The specific peripheral I'm looking at is based on an FTDI FT4232H USB-to-serial adapter, but I'm really hoping for a generic answer to the question.
The generic answer to this question is yes, the VBUS (+5V from cable) must be connected to the device even if it is self-powered. The reason is as follows:
To start the connect process on host side, the device must pull up D+ (in case of FS/HS mode), or D- (in case of LS device).
However, USB specifications have a mandatory requirement that no USB device should source any current on any interface pin unless it is connected to a cable, see section 7.1.5.1, which reads,
The voltage source on the pull-up resistor must be derived from or controlled by the power supplied on the USB cable such that when VBUS is removed, the pull-up resistor does not supply current on the data line to which it is attached.
If a USB device doesn't have this control, one of data lines will be a source of current. Premature assertion of pull-ups were a source of problems for some legacy USB hosts. That's why this rule was instituted, and there is a special test for this in USB-IF certification program.
Therefore, the USB VBUS is an important "side-band" signal in USB connect protocol. As such, normal USB device ICs do have a separate input pin to sense the presence of USB host. Some IC manufacturers (e.g. FT232H, MCP2221, etc.) skip on this requirement, assuming that their chip will be solely used in bus-powered configuration, where the pull-up control requirement is automatically satisfied. However, when designing these chips into self-powered designs, some extra circuit efforts are needed to link the enabling of pull-ups with presence of VBUS on the USB port.
Regarding the USB connect "handshake" protocol, USB doesn't rely on current drawn from VBUS. The protocol is this: Host port must have VBUS active; VBUS is connected to device; device sees the VBUS and pulls-up 1.5k on one of D+/D- wires; host sees this connect, and after a 100ms delay asserts USB_RESET signaling (SE0 etc.).
With a self powered device don't connect it's 5V to the host's 5V, you may blow the either power supply. GND and D+, D- will do fine.
Mind you that levels for D+ and D- are rated for +3.6V max, not to 5V as you might expect!
As @GustavoLitovsky observed, there is no requirement for a host to monitor VBUS current except for an over current condition. Consequently a self powered device downstream need only connect it's local +5V to its VBUS in one of two ways: directly, and cut the VBUS line in the cable; alternately, wire OR local 5V + host VBUS, preferably with ideal diodes like the LTC4357* that regulate an NFET like the FDB3632 that regulate a 25mV drop.
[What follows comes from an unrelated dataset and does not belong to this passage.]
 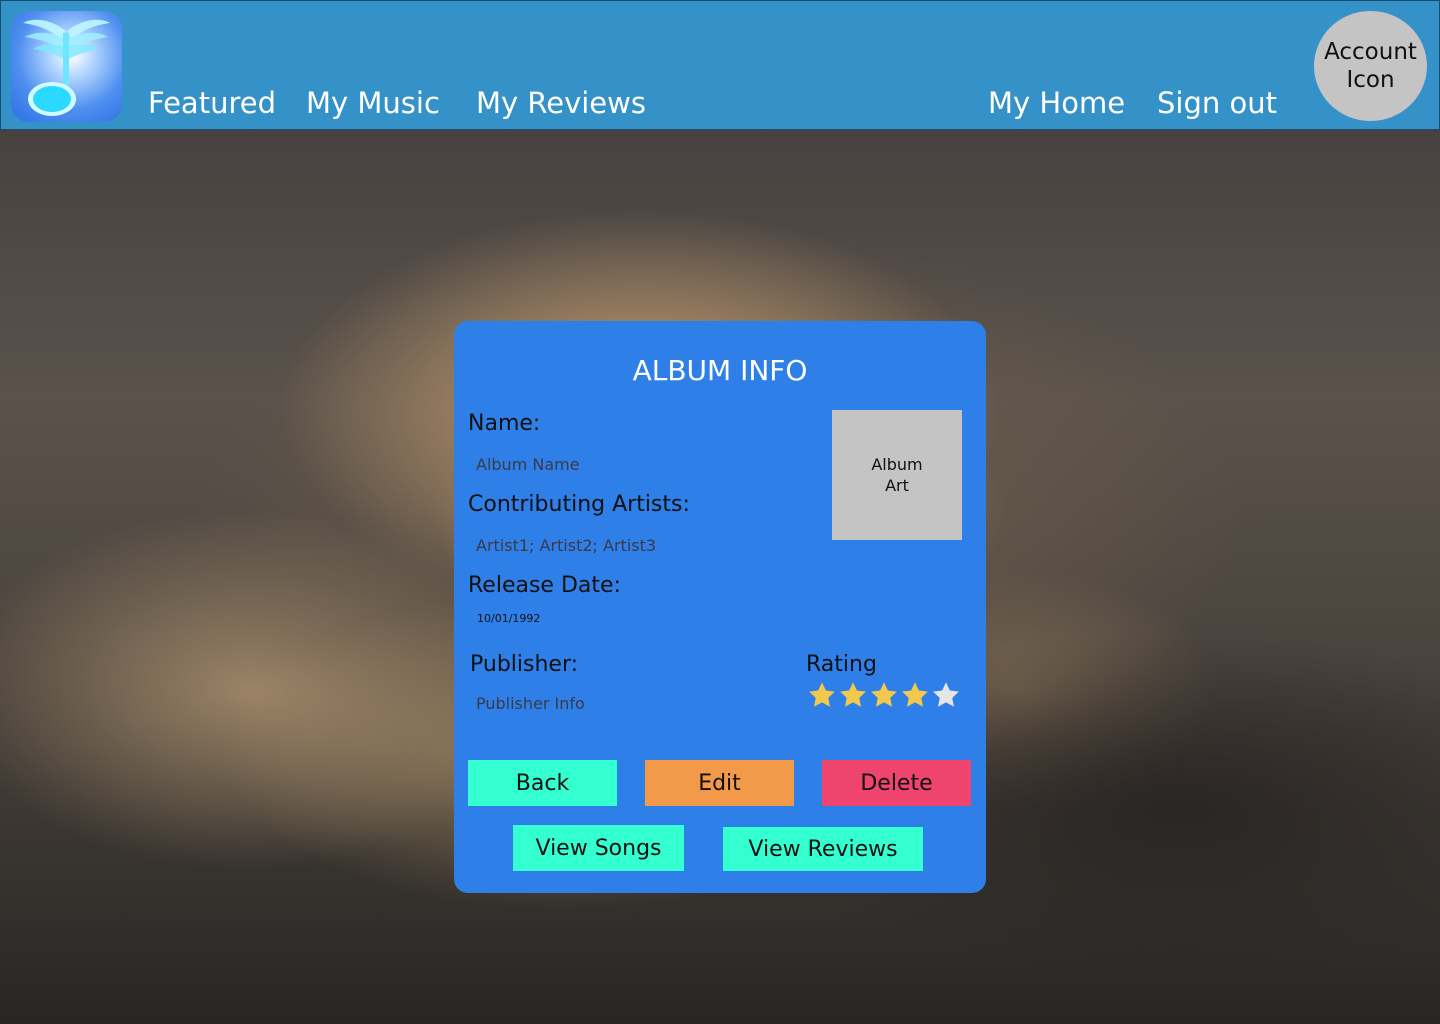 What do you see at coordinates (544, 586) in the screenshot?
I see `release-date-label: Release Date:` at bounding box center [544, 586].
*https://www.analog.com/media/en/technical-documentation/data-sheets/4357fd.pdf
The original question was about FTDI devices.
Ale..chenski mentioned the need in the standard "or controlled by the power supplied on the USB cable"
The FTDI documentation talks about using the VBUS 5v from the cable to set the value of the FTDI RST# pin using a voltage divider between VBUS and GND. Therefore when the cable is connected RST#=2.5v which is logic 1. But wen the cable is disconnected then RST#=0 and the device resets driving the various USB lines into a high impedance state.
So yes the USB 5v should be used with FTDI devices.